▶ **EXERCISE**
Write each entry out again exactly as it was given.
________
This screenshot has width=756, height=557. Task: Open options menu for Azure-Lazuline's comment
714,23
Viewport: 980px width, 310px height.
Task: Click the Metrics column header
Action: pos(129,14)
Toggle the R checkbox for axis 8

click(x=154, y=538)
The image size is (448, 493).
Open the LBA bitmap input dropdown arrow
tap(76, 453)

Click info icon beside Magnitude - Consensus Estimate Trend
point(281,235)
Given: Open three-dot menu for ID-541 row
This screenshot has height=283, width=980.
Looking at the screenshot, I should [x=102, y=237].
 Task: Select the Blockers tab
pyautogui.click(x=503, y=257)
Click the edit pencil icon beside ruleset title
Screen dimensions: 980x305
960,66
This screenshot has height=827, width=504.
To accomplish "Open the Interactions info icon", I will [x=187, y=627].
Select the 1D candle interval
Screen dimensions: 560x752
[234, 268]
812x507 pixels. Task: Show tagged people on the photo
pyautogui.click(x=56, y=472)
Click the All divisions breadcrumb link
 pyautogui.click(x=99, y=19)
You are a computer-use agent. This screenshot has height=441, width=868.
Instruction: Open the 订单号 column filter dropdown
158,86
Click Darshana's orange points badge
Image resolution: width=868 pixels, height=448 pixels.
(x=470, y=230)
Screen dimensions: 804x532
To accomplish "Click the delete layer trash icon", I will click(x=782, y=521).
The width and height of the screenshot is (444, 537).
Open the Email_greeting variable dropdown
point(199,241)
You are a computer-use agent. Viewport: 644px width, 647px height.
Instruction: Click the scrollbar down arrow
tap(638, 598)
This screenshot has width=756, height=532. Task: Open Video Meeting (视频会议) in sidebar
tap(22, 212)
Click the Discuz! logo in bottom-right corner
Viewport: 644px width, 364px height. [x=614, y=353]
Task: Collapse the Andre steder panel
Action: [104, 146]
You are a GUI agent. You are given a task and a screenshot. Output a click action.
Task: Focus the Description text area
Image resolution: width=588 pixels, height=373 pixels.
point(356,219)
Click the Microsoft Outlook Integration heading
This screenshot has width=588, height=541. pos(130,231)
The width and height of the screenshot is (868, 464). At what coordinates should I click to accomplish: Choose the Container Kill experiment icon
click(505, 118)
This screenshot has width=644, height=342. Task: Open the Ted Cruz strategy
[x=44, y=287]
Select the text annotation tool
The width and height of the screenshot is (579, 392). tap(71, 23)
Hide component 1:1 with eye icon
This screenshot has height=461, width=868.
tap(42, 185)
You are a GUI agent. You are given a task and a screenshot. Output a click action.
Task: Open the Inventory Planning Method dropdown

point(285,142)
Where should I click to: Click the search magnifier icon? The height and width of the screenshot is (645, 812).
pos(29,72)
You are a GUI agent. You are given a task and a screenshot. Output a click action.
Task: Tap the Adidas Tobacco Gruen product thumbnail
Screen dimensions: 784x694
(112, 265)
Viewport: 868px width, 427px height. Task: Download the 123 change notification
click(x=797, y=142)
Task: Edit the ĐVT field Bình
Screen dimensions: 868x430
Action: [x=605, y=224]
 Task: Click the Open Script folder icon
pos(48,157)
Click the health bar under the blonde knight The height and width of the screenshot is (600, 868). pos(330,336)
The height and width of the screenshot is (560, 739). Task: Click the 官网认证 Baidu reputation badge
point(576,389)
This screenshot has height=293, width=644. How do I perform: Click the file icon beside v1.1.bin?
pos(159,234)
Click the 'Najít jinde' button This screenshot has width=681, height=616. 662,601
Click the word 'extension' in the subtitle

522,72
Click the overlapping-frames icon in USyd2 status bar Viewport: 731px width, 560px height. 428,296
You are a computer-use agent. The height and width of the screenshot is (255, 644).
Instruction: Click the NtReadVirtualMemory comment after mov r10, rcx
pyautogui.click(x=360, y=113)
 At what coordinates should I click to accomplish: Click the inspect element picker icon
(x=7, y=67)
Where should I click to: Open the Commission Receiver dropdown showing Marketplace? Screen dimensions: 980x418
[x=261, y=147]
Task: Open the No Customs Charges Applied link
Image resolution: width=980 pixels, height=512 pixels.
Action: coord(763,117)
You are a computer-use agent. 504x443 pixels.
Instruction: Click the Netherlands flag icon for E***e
________
▶ **FINAL ANSWER**
This screenshot has width=756, height=557. Task: Open options menu for Azure-Lazuline's comment
714,23
Viewport: 980px width, 310px height.
Task: Click the Metrics column header
Action: pos(129,14)
Toggle the R checkbox for axis 8

click(x=154, y=538)
The image size is (448, 493).
Open the LBA bitmap input dropdown arrow
tap(76, 453)

Click info icon beside Magnitude - Consensus Estimate Trend
point(281,235)
Given: Open three-dot menu for ID-541 row
This screenshot has height=283, width=980.
Looking at the screenshot, I should [x=102, y=237].
 Task: Select the Blockers tab
pyautogui.click(x=503, y=257)
Click the edit pencil icon beside ruleset title
Screen dimensions: 980x305
960,66
This screenshot has height=827, width=504.
To accomplish "Open the Interactions info icon", I will [x=187, y=627].
Select the 1D candle interval
Screen dimensions: 560x752
[234, 268]
812x507 pixels. Task: Show tagged people on the photo
pyautogui.click(x=56, y=472)
Click the All divisions breadcrumb link
 pyautogui.click(x=99, y=19)
You are a computer-use agent. This screenshot has height=441, width=868.
Instruction: Open the 订单号 column filter dropdown
158,86
Click Darshana's orange points badge
Image resolution: width=868 pixels, height=448 pixels.
(x=470, y=230)
Screen dimensions: 804x532
To accomplish "Click the delete layer trash icon", I will click(x=782, y=521).
The width and height of the screenshot is (444, 537).
Open the Email_greeting variable dropdown
point(199,241)
You are a computer-use agent. Viewport: 644px width, 647px height.
Instruction: Click the scrollbar down arrow
tap(638, 598)
This screenshot has width=756, height=532. Task: Open Video Meeting (视频会议) in sidebar
tap(22, 212)
Click the Discuz! logo in bottom-right corner
Viewport: 644px width, 364px height. [x=614, y=353]
Task: Collapse the Andre steder panel
Action: [104, 146]
You are a GUI agent. You are given a task and a screenshot. Output a click action.
Task: Focus the Description text area
Image resolution: width=588 pixels, height=373 pixels.
point(356,219)
Click the Microsoft Outlook Integration heading
This screenshot has width=588, height=541. pos(130,231)
The width and height of the screenshot is (868, 464). At what coordinates should I click to accomplish: Choose the Container Kill experiment icon
click(505, 118)
This screenshot has width=644, height=342. Task: Open the Ted Cruz strategy
[x=44, y=287]
Select the text annotation tool
The width and height of the screenshot is (579, 392). tap(71, 23)
Hide component 1:1 with eye icon
This screenshot has height=461, width=868.
tap(42, 185)
You are a GUI agent. You are given a task and a screenshot. Output a click action.
Task: Open the Inventory Planning Method dropdown

point(285,142)
Where should I click to: Click the search magnifier icon? The height and width of the screenshot is (645, 812).
pos(29,72)
You are a GUI agent. You are given a task and a screenshot. Output a click action.
Task: Tap the Adidas Tobacco Gruen product thumbnail
Screen dimensions: 784x694
(112, 265)
Viewport: 868px width, 427px height. Task: Download the 123 change notification
click(x=797, y=142)
Task: Edit the ĐVT field Bình
Screen dimensions: 868x430
Action: [x=605, y=224]
 Task: Click the Open Script folder icon
pos(48,157)
Click the health bar under the blonde knight The height and width of the screenshot is (600, 868). pos(330,336)
The height and width of the screenshot is (560, 739). Task: Click the 官网认证 Baidu reputation badge
point(576,389)
This screenshot has height=293, width=644. How do I perform: Click the file icon beside v1.1.bin?
pos(159,234)
Click the 'Najít jinde' button This screenshot has width=681, height=616. 662,601
Click the word 'extension' in the subtitle

522,72
Click the overlapping-frames icon in USyd2 status bar Viewport: 731px width, 560px height. 428,296
You are a computer-use agent. The height and width of the screenshot is (255, 644).
Instruction: Click the NtReadVirtualMemory comment after mov r10, rcx
pyautogui.click(x=360, y=113)
 At what coordinates should I click to accomplish: Click the inspect element picker icon
(x=7, y=67)
Where should I click to: Open the Commission Receiver dropdown showing Marketplace? Screen dimensions: 980x418
[x=261, y=147]
Task: Open the No Customs Charges Applied link
Image resolution: width=980 pixels, height=512 pixels.
Action: coord(763,117)
You are a computer-use agent. 504x443 pixels.
Instruction: Click the Netherlands flag icon for E***e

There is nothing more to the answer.